祖母「何か作るからコタツでも入って待ってて」
えみはコタツに入る。
とても温かい。眠い。
コタツに入ったままえみは祖母の作る料理を待ったまま寝てしまった。
起きるとえみは祖母の布団に入っていた。
台所から音が聞こえる。
えみはしばらく天井を見ていた。
涙が出てきた。
えみ(ばぁばの布団で寝てたんだ、いつもはママの布団で寝てたのに)
母達がいない事を改めて認識した。
涙が止まらない、
祖母がこちらに向かってくる足音がする。
どうにかしてえみは涙を止めたい。
止まらない。どうしても止まらない。
えみは寝たふりをした。
祖母が寝室に来た。
祖母「えみちゃん起きた?」
えみは聞こえないふりをした。
どうしても家族の前だけでは泣きたくなかった。
いつもは事あるごとに泣いていた。
えみ(ばぁばもじぃじもきっと病院で死ぬほど泣いただろう。

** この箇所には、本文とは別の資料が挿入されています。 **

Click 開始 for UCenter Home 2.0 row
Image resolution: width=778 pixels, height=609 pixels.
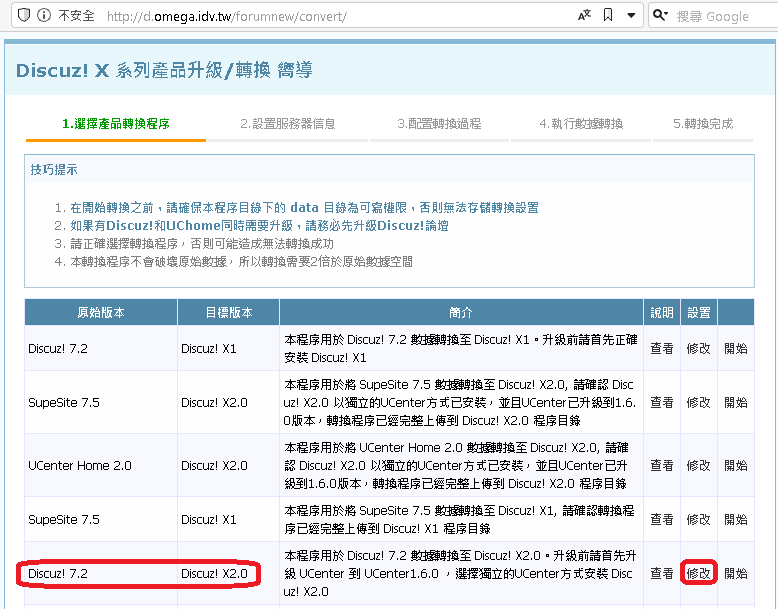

私が泣いている所を見せたらきっと悲しむ)
えみは子供ながらにそう思った。
涙が止まりえみは台所にむかった。
そこには目玉焼きと味噌汁と漬物。
祖母がご飯をよそう。
祖母「食べな」
えみは何も言わずに食べ始める。
涙がまた出そうになる。
えみ(美味しい。本当に美味しい)
今度は安心感で涙が出てしまいそうだった。
えみはすかさず下を見た。
祖母「美味しくない?」
えみは顔を横に振る。
少し間があき祖母がえみの頭をなでてきた。
祖母「そっか。じゃあばぁば向こうにいるから食べたら片付けるんだよ」
えみは頷いた。
そしてやけになったようにご飯をどんどん口にいれた。
口に物を入れるたび涙の量が増えていく。
もうどうすればこの涙を止められるのかわからない。
えみの意識が遠のく。
気づくとえみはまた祖母の布団で寝ていた。
祖母がえみを見る。
病院の時といっしょだ。
ただ今度は祖母は寝ているえみを見て泣いていた。
そして声を震わせながらえみに言った。
祖母「我慢しなくていい。えみちゃんにはじぃじとばぁばがいる、泣きたかったら何度でも泣けばいい。いっぱい泣けばいい。何があってもばぁば達がいる」
えみは泣いた。肩を震わせながら泣いた。
祖父が来た。
えみの頭を撫でる。えみは安心したのか余計に泣いた。
だがえみは思った。
えみ(もうこれからはばぁば達の前で泣いちゃダメだ。きっと私が泣けばその度にばぁば達は辛い思いをする)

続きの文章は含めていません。